Given exercise –
Output the data below verbatim, omitting every picture.
▽
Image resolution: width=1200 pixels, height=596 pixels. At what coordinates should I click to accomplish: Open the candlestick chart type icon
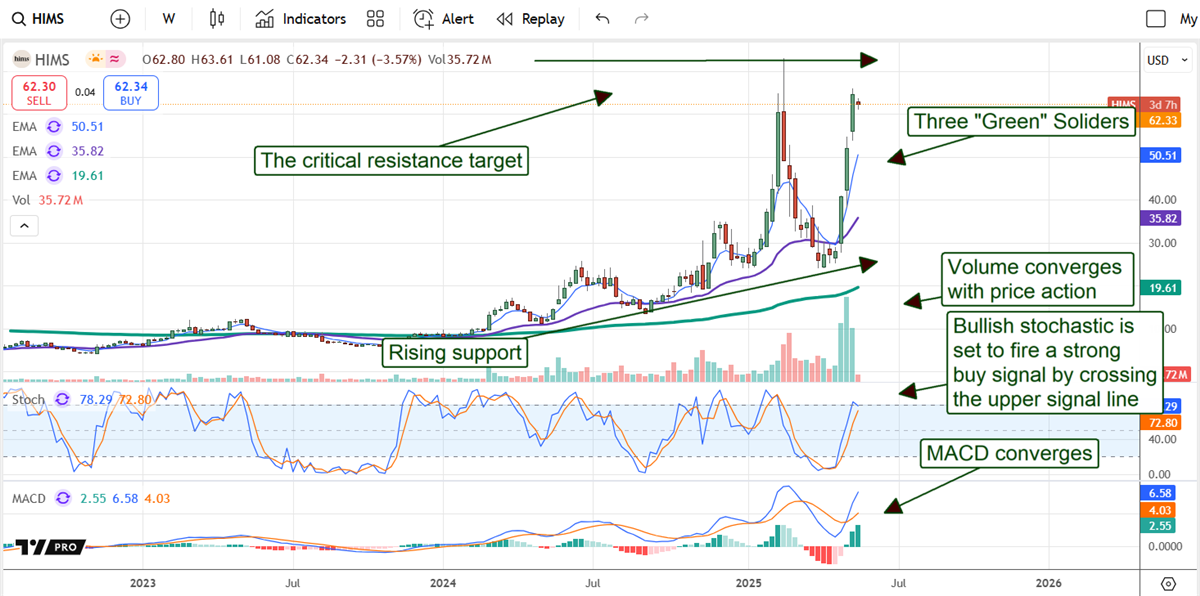217,19
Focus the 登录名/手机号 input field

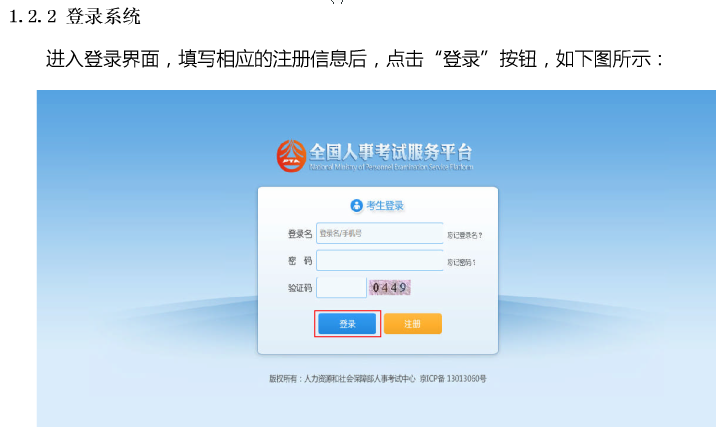[380, 233]
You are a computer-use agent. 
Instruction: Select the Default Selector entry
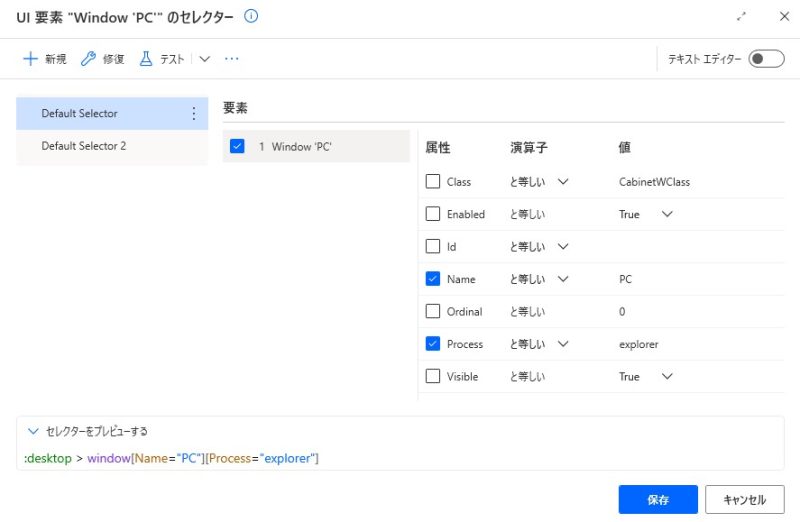click(80, 114)
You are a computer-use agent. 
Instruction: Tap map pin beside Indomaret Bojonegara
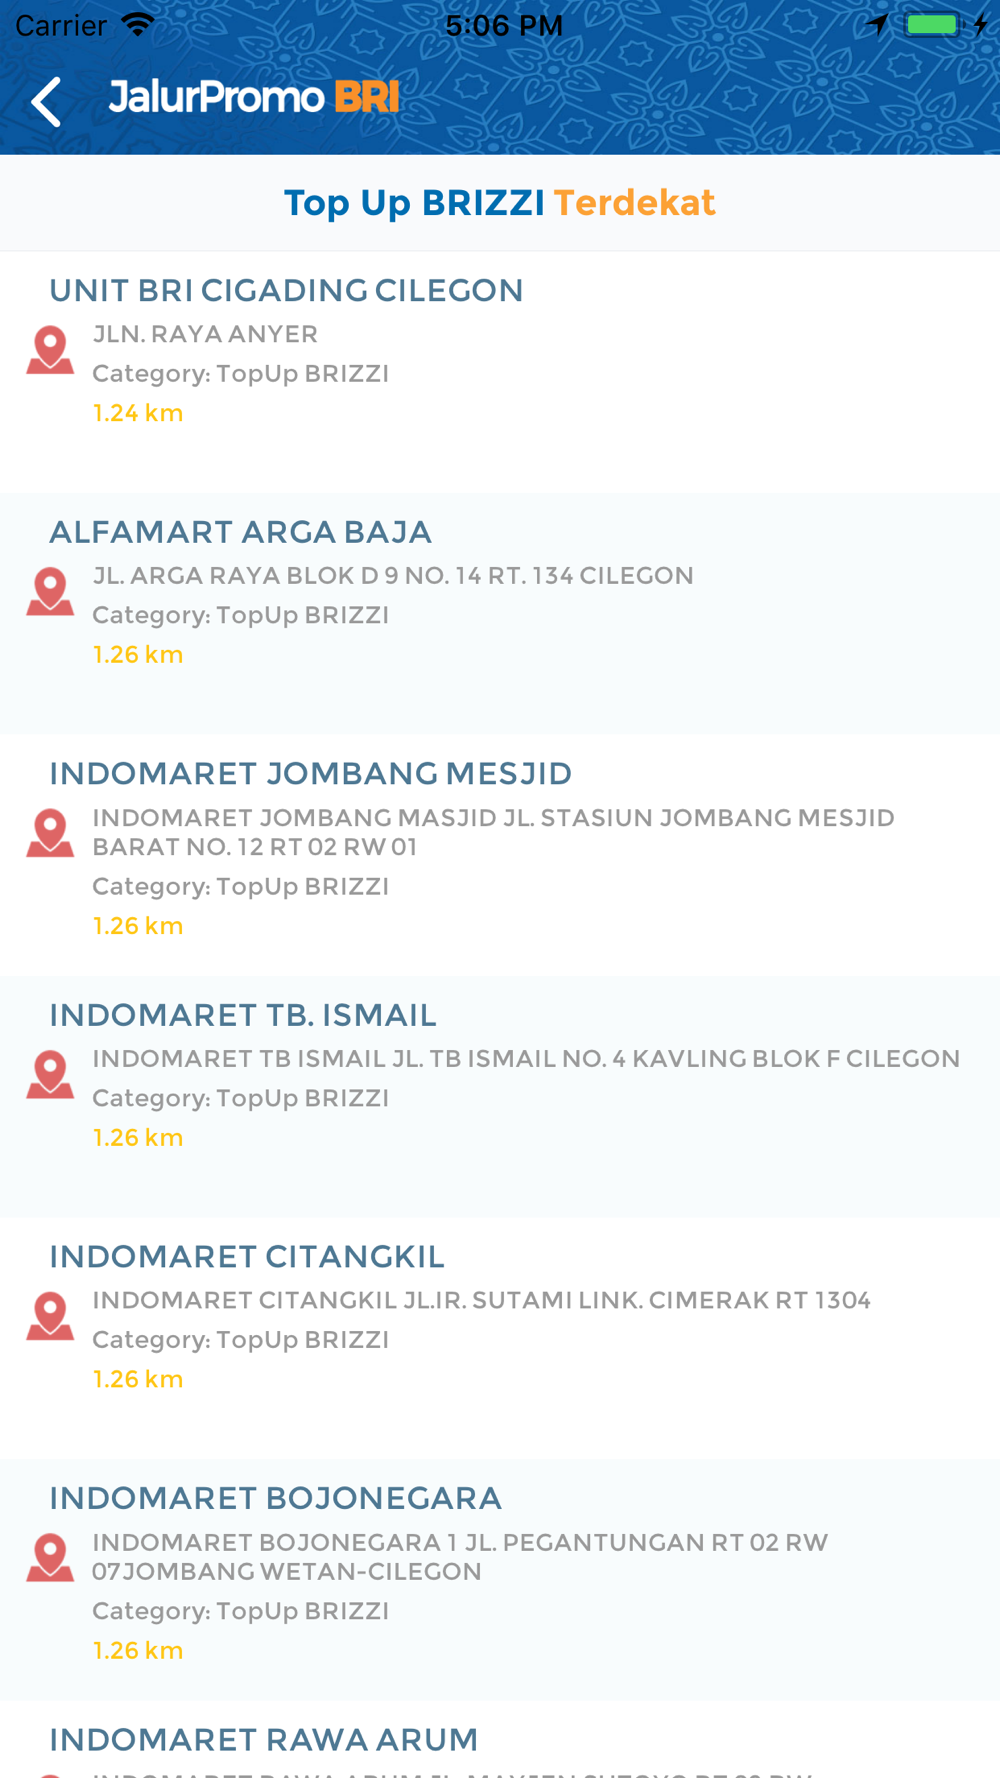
△
The response –
Image resolution: width=1200 pixels, height=596 pixels. At what coordinates should I click to accomplish: Open the candlestick chart type icon
217,19
Focus the 登录名/手机号 input field

[380, 233]
You are a computer-use agent. 
Instruction: Select the Default Selector entry
click(80, 114)
You are a computer-use agent. 
Instruction: Tap map pin beside Indomaret Bojonegara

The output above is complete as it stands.